Having purchased a 1391401 from clickeykeyboards.com last year, I found that enjoy using the keyboard so much that I have decided to try my hand at a full refurb and screw mod. I found the 1391401 pictured here on eBay for $10, listed as untested, missing keycaps, and no cable. Well, it works just fine, and cables and key caps are not hard to come by, so this is a great start!
m001.jpg
m001.jpg (354.6 KiB) Viewed 4851 times
m002.jpg
m002.jpg (302.04 KiB) Viewed 4851 times
First, just an observation I've seen questioned and discussed: I can tell you at least from the Ms that I have, the black barrel plate on my first unit (not pictured) is far more sturdy than the white one on this unit. This guy flexes kind of easily in ways that I think it shouldn't and the remaining rivets are easy to just peel off using my fingernail.
m003.jpg
m003.jpg (410.92 KiB) Viewed 4851 times
m004.jpg
m004.jpg (340.61 KiB) Viewed 4851 times
That leads into my first question for those who have gone before me: assuming that the white barrel plate is of a lesser durability than the black barrel plates, am I wasting my time with a screw mod? I'm concerned that the screws may not be able to get good purchase on the rivet stems if the plastic is too weak or degraded. Hard for me to tell without having started the work, but the alternative, of course, is to use bolts + washers + nuts. Also something I've wondered (whether using screws or bolts) is whether a bit of thread lock on each screw would also help seal it in and prevent the screws or bolts from working themselves loose over time.
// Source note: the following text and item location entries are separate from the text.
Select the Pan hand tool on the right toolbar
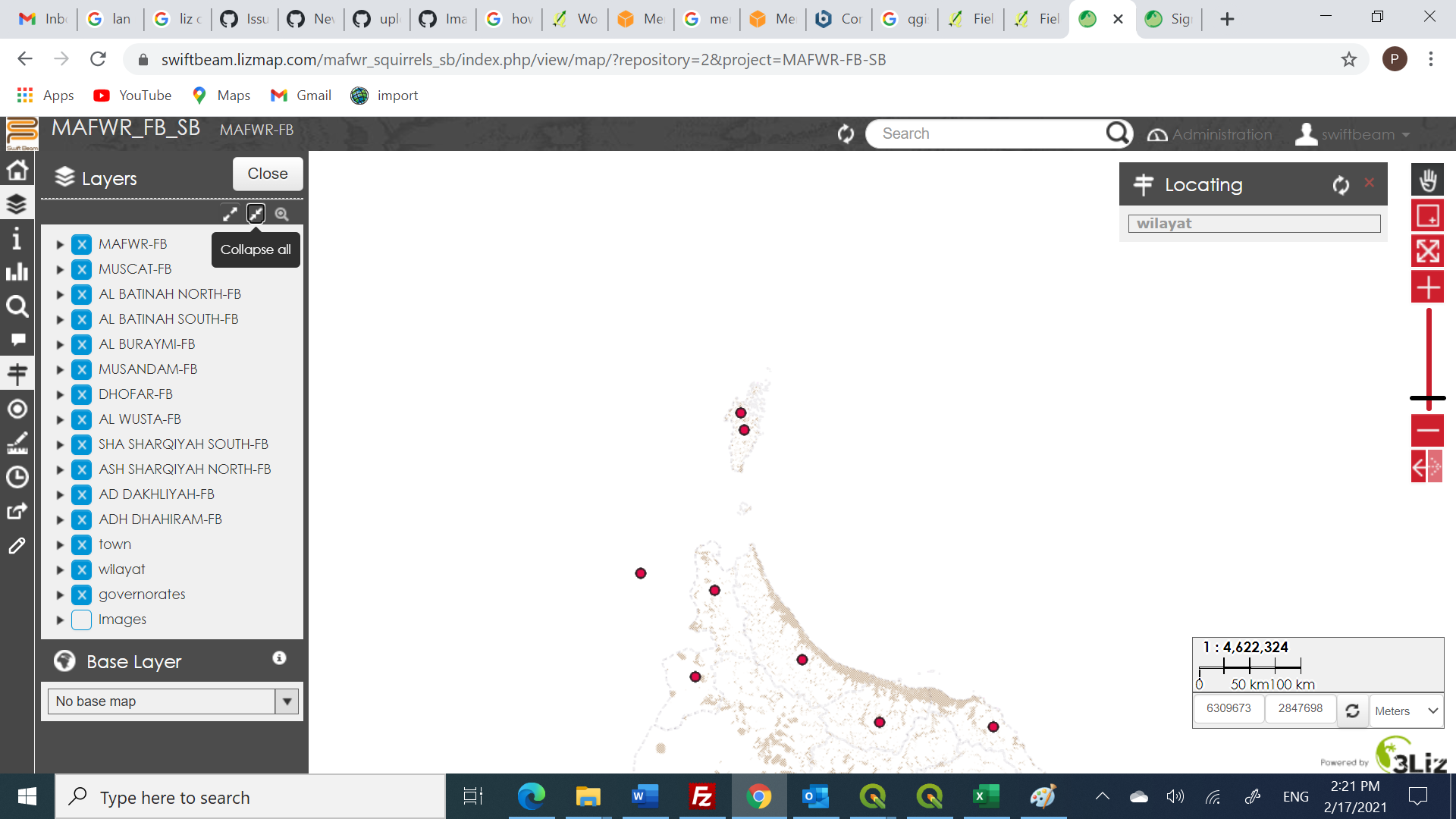pos(1427,180)
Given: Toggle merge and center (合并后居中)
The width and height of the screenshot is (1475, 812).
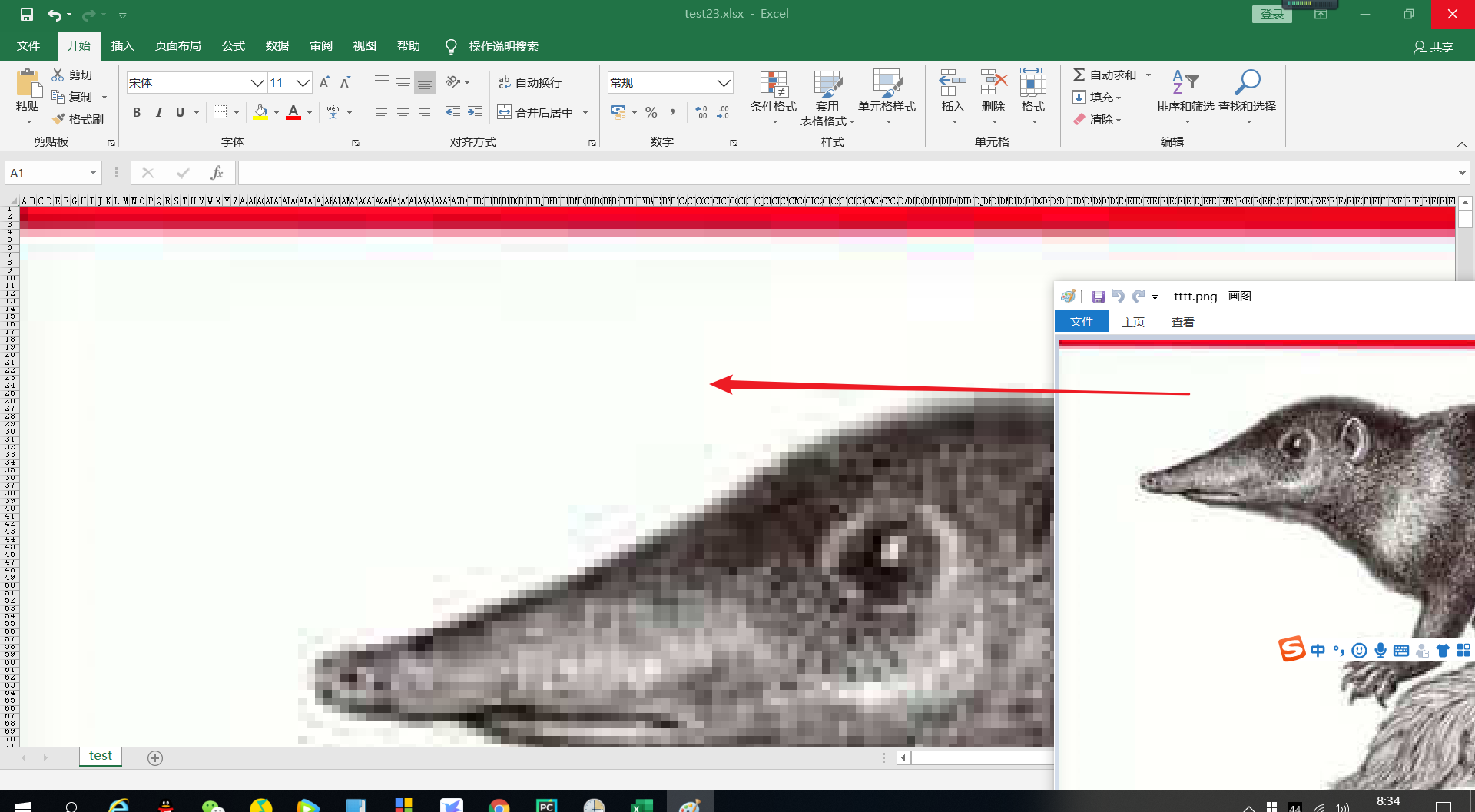Looking at the screenshot, I should (x=538, y=111).
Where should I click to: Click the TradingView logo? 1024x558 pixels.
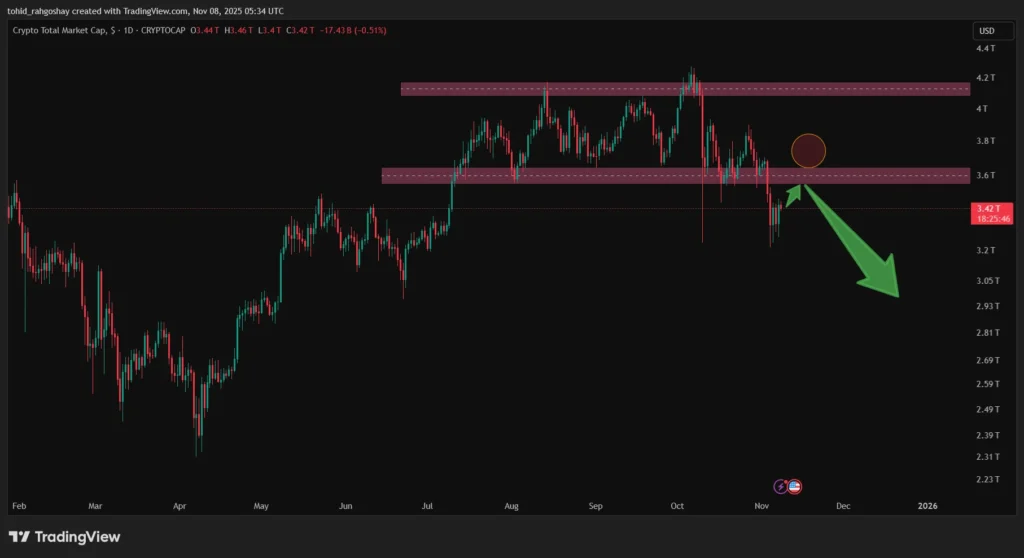point(65,537)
Second is a question about the tiny rust spots appearing on the back plate. Sanding and treating with Rust-Ooleum (or similar) is my plan, but is this also a waste of time? That is, once this starts, is it likely that the membranes are corroded as well? And I've seen some folks wrap the back plate in an adhesive kind of plastic. From those with experience, does that tend to help prevent further corrosion?
m007.jpg
m007.jpg (338.25 KiB) Viewed 4851 times
m008.jpg
m008.jpg (340.88 KiB) Viewed 4851 times
And lastly, you'll notice that the right rear support pillar is broken off at the tips. The inner assembly seems to rest in place just fine, but if I'm going to do a refurb, I intend to do the whole thing. Luckily, the broken bits were rattling around (along with a bunch of rivet heads) inside the case, and seem to fit pretty neatly back in place. To repair this area, I assume I'll need to use an epoxy of some kind, so I'm taking advice if you have it to give.
m005.jpg
m005.jpg (447.38 KiB) Viewed 4851 times
m006.jpg
m006.jpg (276.66 KiB) Viewed 4851 times
m009.jpg
m009.jpg (225.71 KiB) Viewed 4851 times
I know I'll discover more about the membranes and the integrity of the barrel plate once I get it fully disassembled and start working on it. I've had to button it back up for now to make room for some other projects I'm working on, but I can't get my mind off of this... you know how it is. :-) So I just wanted to get some of this worked out so I can be gathering supplies and materials in the mean time. I am so looking forward to this!

Thanks, everyone.

User avatar
fohat
Elder Messenger

16 Feb 2024, 21:52

I wouldn't worry too much about the barrel plate. It may be marginally weaker than the older ones, but a new replacement part from Unicomp would not likely be much different. A question of strength is rather moot since it is affixed to a metal plate. If you do order anything from them, I definitely recommend the new white latex blanket as an improvement over the old thick black rubber ones.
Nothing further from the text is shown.